For many years, while a member of the Cohen Financial team, I authored “Financing Notes”. The final issue of Financing Notes was issued 2Q2015. Nearly thirty months later, I introduce to you the first issue of JackChat.
This past week 1801 registrants joined colleagues of mine at the CREFC Conference in South Beach. The talking points for the conference exuded extreme optimism. It was exciting to see the industry awash again in liquidity, yet not pushing LTVs or fundamental underwriting concepts. The industry seems to have reacted to Dodd-Frank as if it was “Y2K” – much ado about nothing. And, the rise of the Alternative Lender (its not a bank, its not a conduit, its not a life company or a pension fund…) surely will yet again change the landscape of lending competition amongst not only these lenders but also the regulated banks and life companies as well. Clearly this will benefit the current state for the user of capital.
I am excited about 2018; I am excited about the uncertainty ahead. I truly believe that the industry is approaching an inflection point. Good? Bad? Unknown; however, what is known is we have an unprecedented opportunity to benefit from changes in revenue models of businesses operating across and adjacent to the real estate industry.

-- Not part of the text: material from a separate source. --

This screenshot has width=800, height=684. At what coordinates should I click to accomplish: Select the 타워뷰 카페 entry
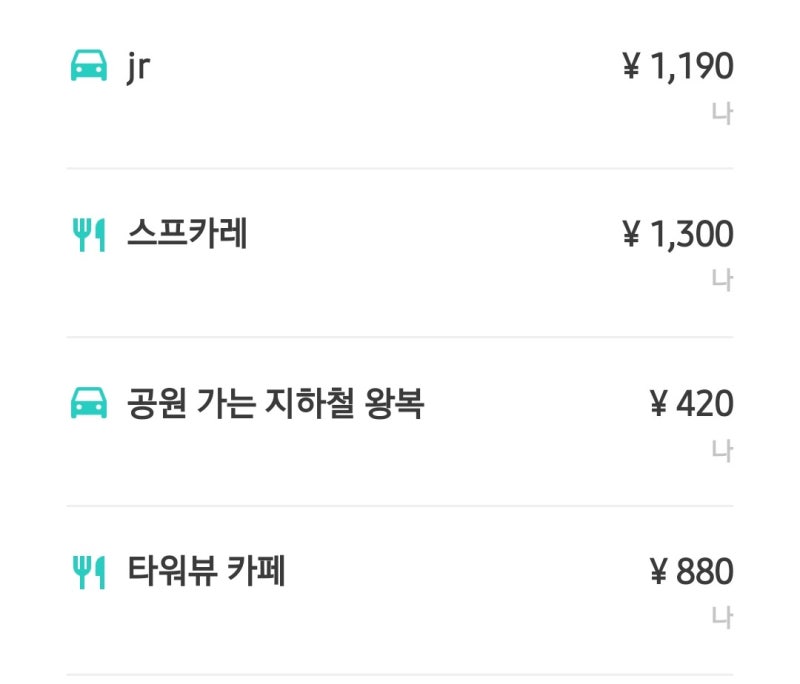tap(400, 590)
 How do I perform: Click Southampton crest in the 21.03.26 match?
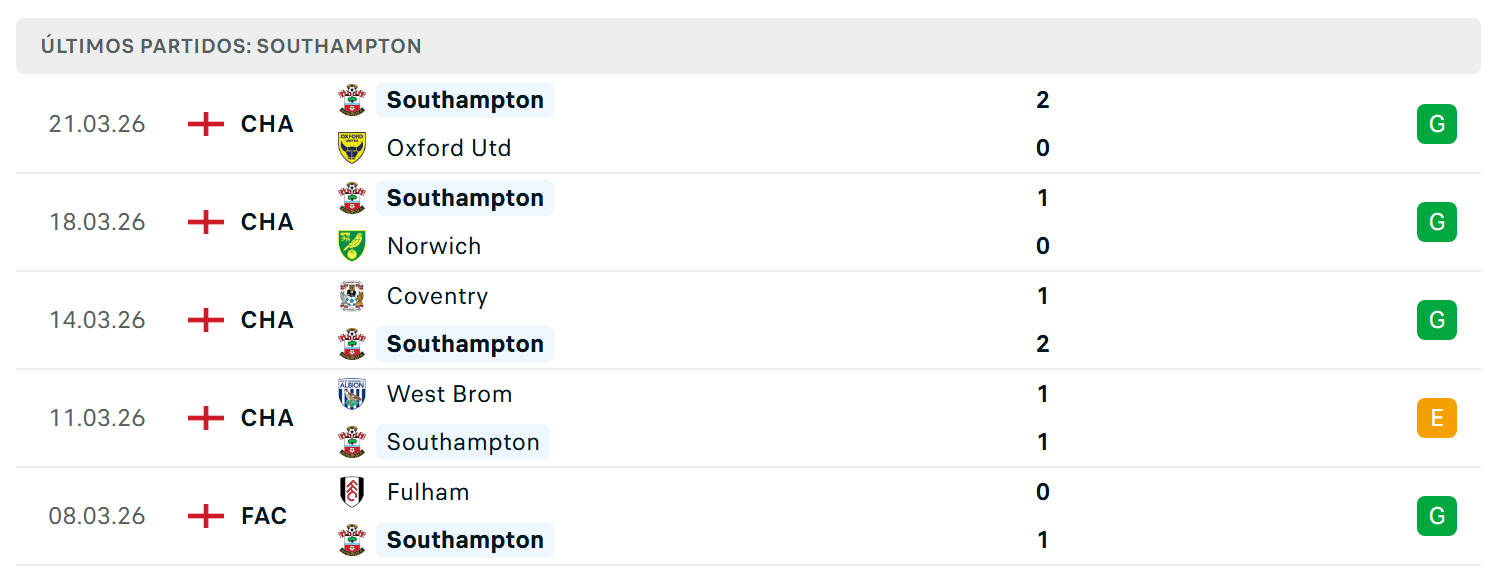(x=352, y=100)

Not only have unprecedented monies been raised for debt funds; but, unprecedented monies have been raised for technology, FinTech, PropTech, businesses as well. New, innovative, ideas are not only being heard, they are being tested, funded, brought to market, and introduced to existing and new participants in the industry. This in my view can only cause the speed of change to increase. Are you ready?
Competitors have run businesses because they could; what if innovative ideas and new funding could free businesses to do what they should? Avoiding behavioral biases like Confirmation Bias and Endowment Effect could (to coin the phrase from an old but classic commercial from Hewlett Packard) cause more and more folks to ask, “What IF….?”

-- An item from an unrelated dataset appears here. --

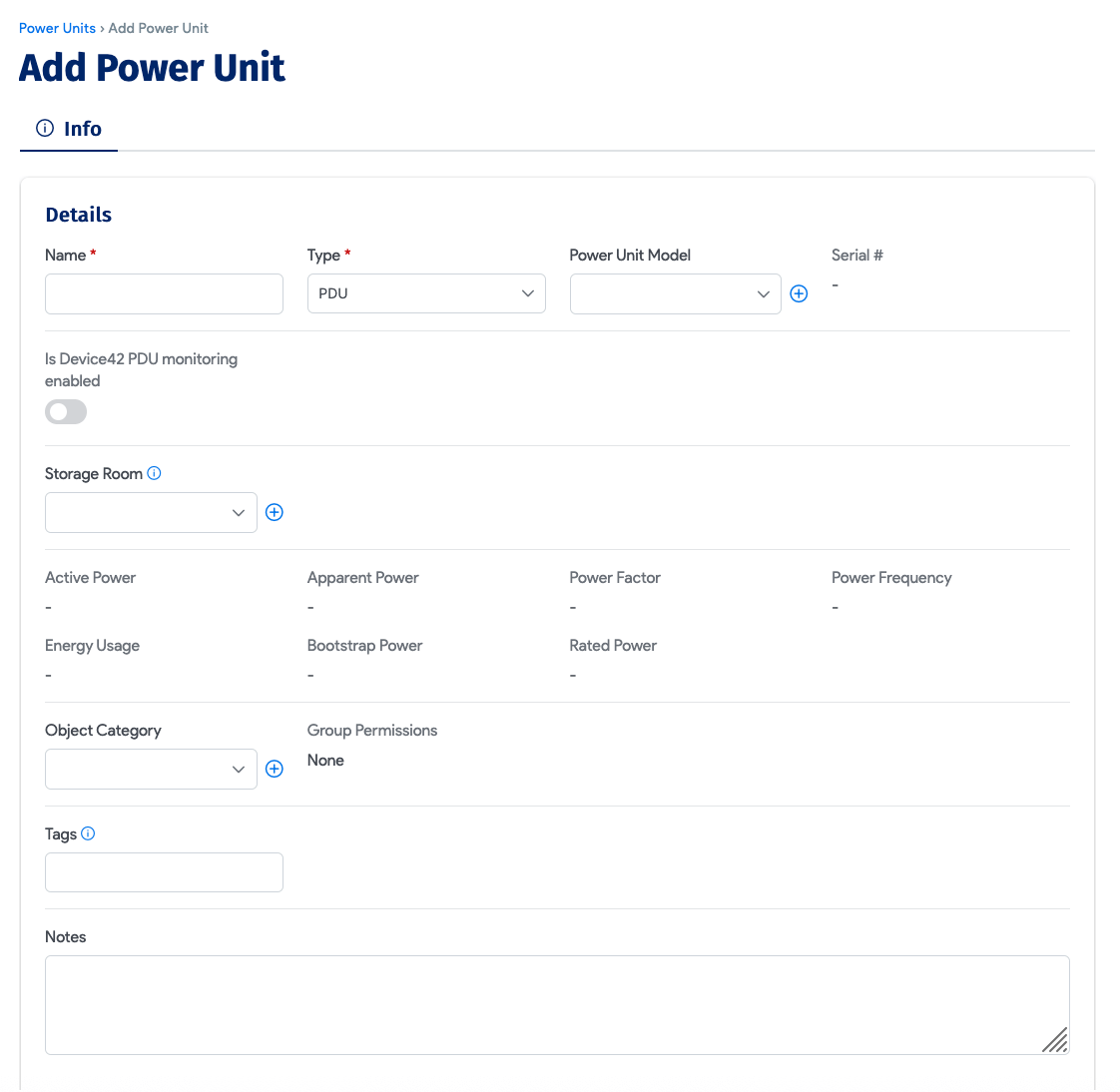This screenshot has width=1120, height=1092.
Task: Open the Power Unit Model dropdown
Action: click(x=675, y=293)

I can’t say I know exactly what Cryptocurrencies are, how they work, and where they can be applied to our industry; however, I do know funding is strong for Crypto-affiliated stocks. That and the use of technology creating applications that can accelerate the speed of business execution has me very excited. Think about the opportunities to review, replace, enhance, and create products and processes to help us run our businesses, to do our jobs, and identify, assess, mitigate, and price risk taking.
Things I am seeing:
- More equity going into deals
- Assets values are up 40% over 2007 peak values across the top 6 markets; up 11% on the next 44! This tells me that this is the unintended consequences of all the Foreign Capital that has been flooding the domestic marketplace. I ask What are the implications for the later part of the cycle?

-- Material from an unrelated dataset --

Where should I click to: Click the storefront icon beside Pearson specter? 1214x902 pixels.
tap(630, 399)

- Borrowers choosing not to over lever their properties
- Investors committing to the business positioning that their objective is to provide for investors the delivery of consistent returns.
- Professionals are seeking out ways to use Big Data and Deep Data instead of merely relying upon their gut.
- Business leaders focused on building a culture led by great teams.
- Business leaders strategically looking around the corner and challenging their teams to ask if their business is broken or merely outdated?
- Collaboration; partnerships. It’s a connected economy; lets network people, products, organizations.
- Capital Markets as a financing tool rather than an industry.
- Technology being used as a tool to enhance rather than replace and disrupt.
- The growing integration of Digital with Physical aspects of a business (or product delivery through new channels of distribution.)
- The focus on experiences and values rather than the transaction.
- What Whole Foods CEO, Walter Robb, called Conscious Capitalism – purpose, stakeholder integration, culture, speed of leadership with deep roots – isn’t just words; it’s how he led the growth at Whole Foods!
Seth Matheson tells us that the best of the best have their feet in two worlds – they execute today and reinvest themselves by executing on small experiments for 2020. Be courageous, challenge your constituency to build a great business rather than seeing the CRE business you are in as a random collection of transactions being served up to admitted deal junkies!
In the Goldman Sachs 2010 Outlook report, “Taking Stock of America”, Nobel Laureate in Economics Daniel Kahneman and the late Amos Tversky coined the term “Availability Cascade” for the way “a proposition can become irresistible simply by the media repeating it.” Some very famous world leaders across history have tried to prove “a lie told often enough becomes the truth!” Let’s end “Group Think”, challenge all our assumptions, and think outside the box.
What if this is the single greatest opportunity for change the CRE industry has ever seen? How will you optimize your journey?
The best ideas belong to others; steal freely!